Chris Pack: Crew Chief at the Front Lines of Climate Change

Chris Pack in 2021

Chris Pack in 2021

Meet Chris. Chris Pack has worked with Cream City Conservation Corps (also known as “C4”) since March 2021 as a crew leader running a pilot program that trains new workers in green infrastructure maintenance.

Supported by the Milwaukee Metropolitan Sewerage District (MMSD), the workforce program is called Fresh Coast, Fresh Start. Funded for three years into 2024, it’s designed for adult “opportunity candidates,” described by MMSD as “including reentering citizens, unemployed, underemployed, and career-changing adults.” Pack and his crew work at Milwaukee County Parks and other sites—including Green Tech Station—to go in and maintain green infrastructure features. This involves significant outdoor manual labor, the ability to identify and remove invasive plant species, and working knowledge of how different green infrastructure features are designed to function so they can be remedied if there’s a problem.

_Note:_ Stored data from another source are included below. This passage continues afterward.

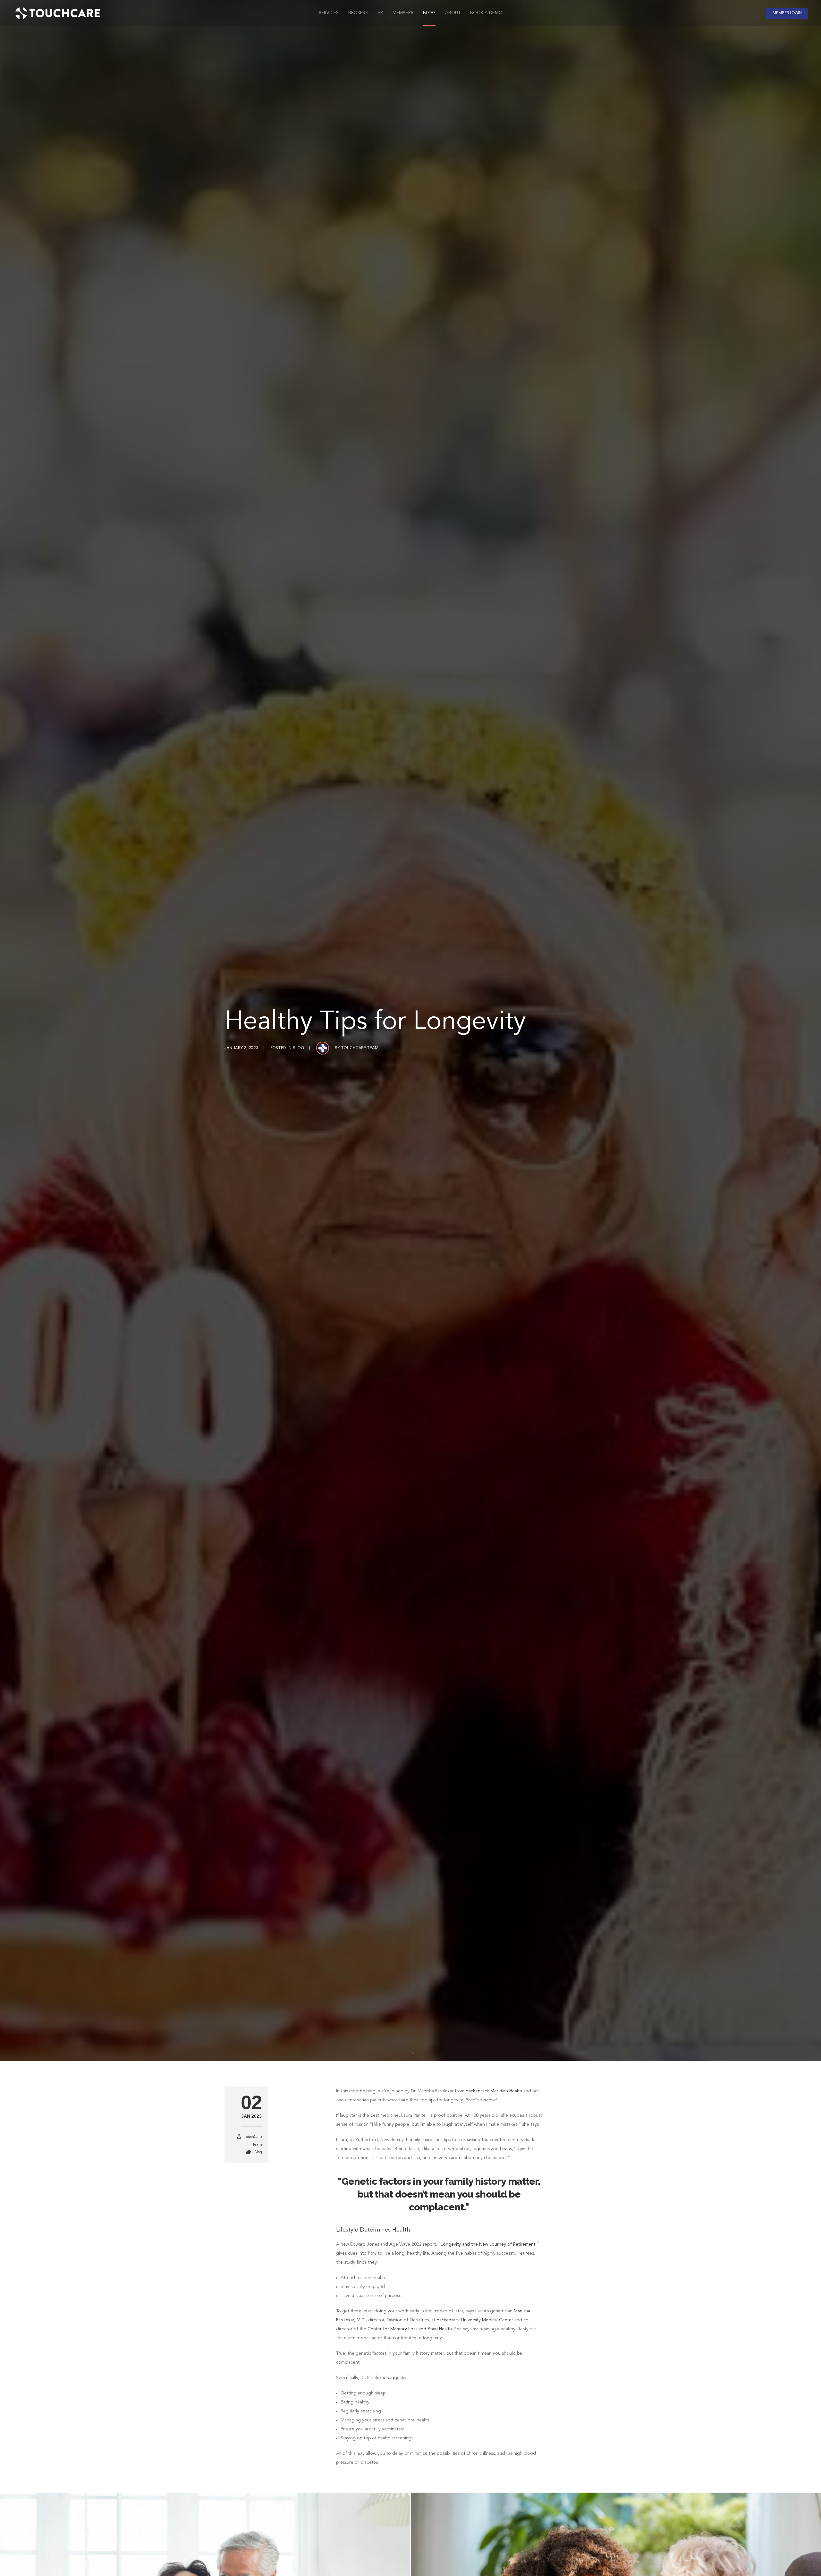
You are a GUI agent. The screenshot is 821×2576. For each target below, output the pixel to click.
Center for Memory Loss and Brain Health (410, 2329)
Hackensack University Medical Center (474, 2320)
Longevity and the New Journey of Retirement (488, 2244)
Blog (298, 1048)
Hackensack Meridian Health (494, 2091)
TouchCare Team (359, 1048)
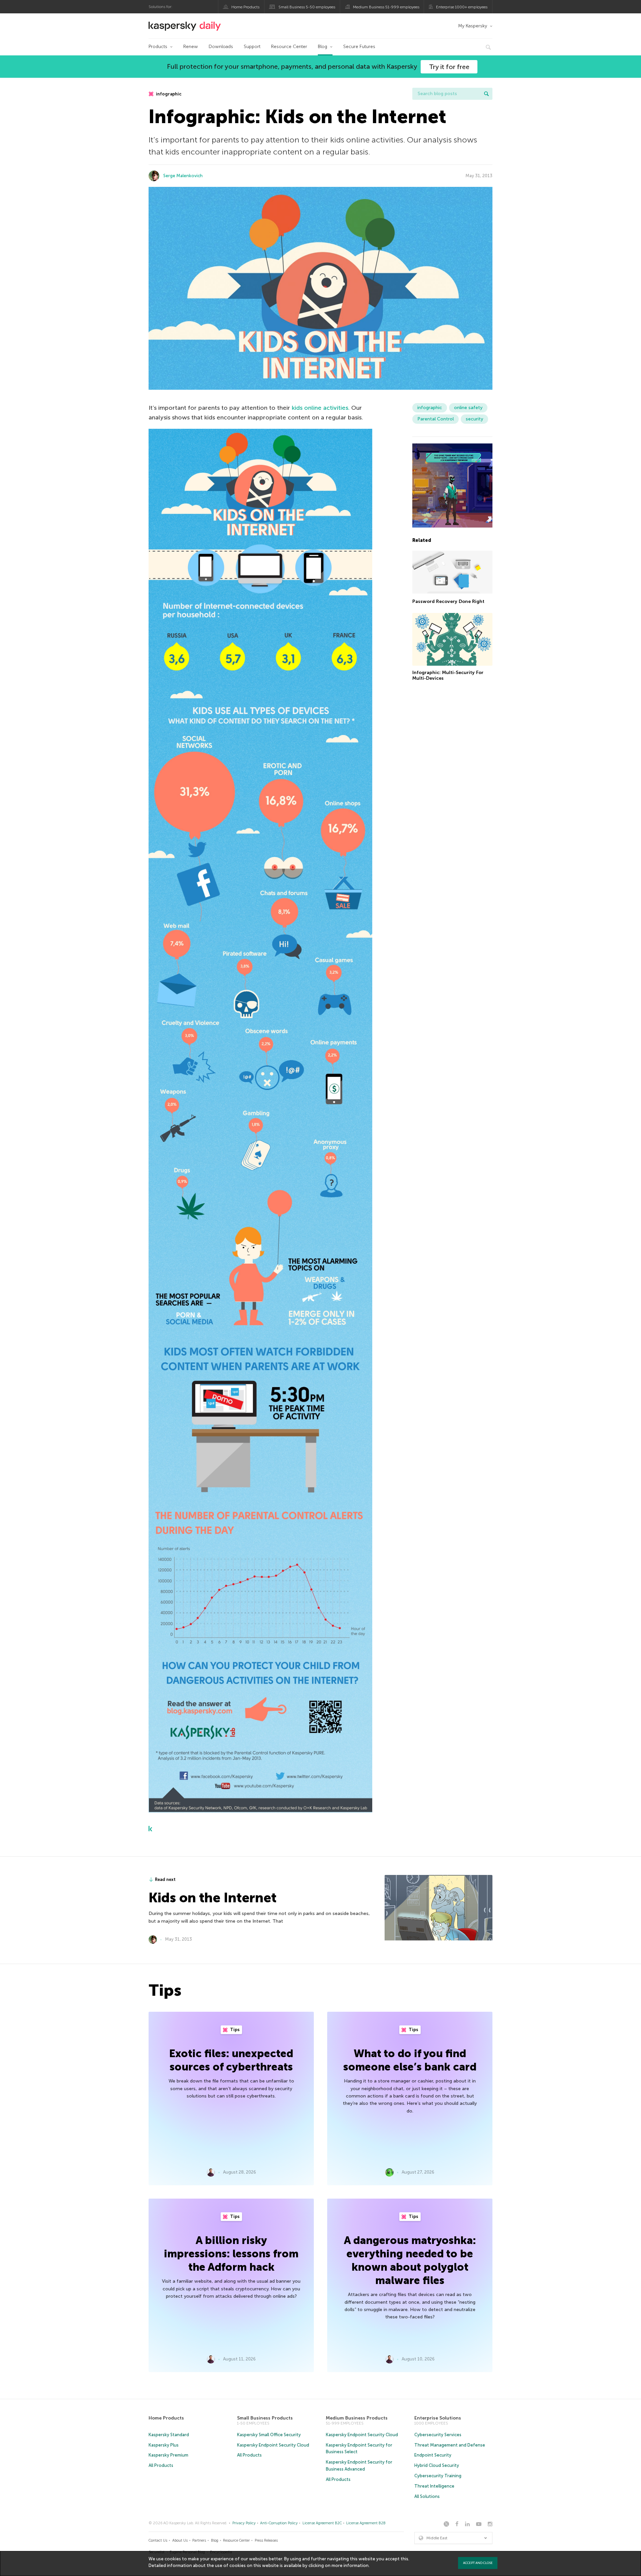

The skills and experience involved are intended to grow the workforce of skilled laborers among racial and demographic groups underrepresented in this kind of work—important to build a more inclusive economy and a more equitable society in a truly “water-centric city.” That’s in addition to the critical importance of properly maintaining green infrastructure itself, which is important to slow the flow of urban stormwater in the face of the more extreme storms experienced and expected with climate change.

“A lot of what we do is invasives removal from these features to keep them functioning properly,” Chris says. “They're learning a lot about stormwater management throughout this process with the end result of hopefully getting some job skills and getting them hired on with some Milwaukee County Parks and some expertise that might be missing within the parks system for managing the green infrastructure features.”


As our T-shirts say, hey, we help protect Lake Michigan. That’s the goal. The more we can protect our freshwater sources the better off we’ll all be.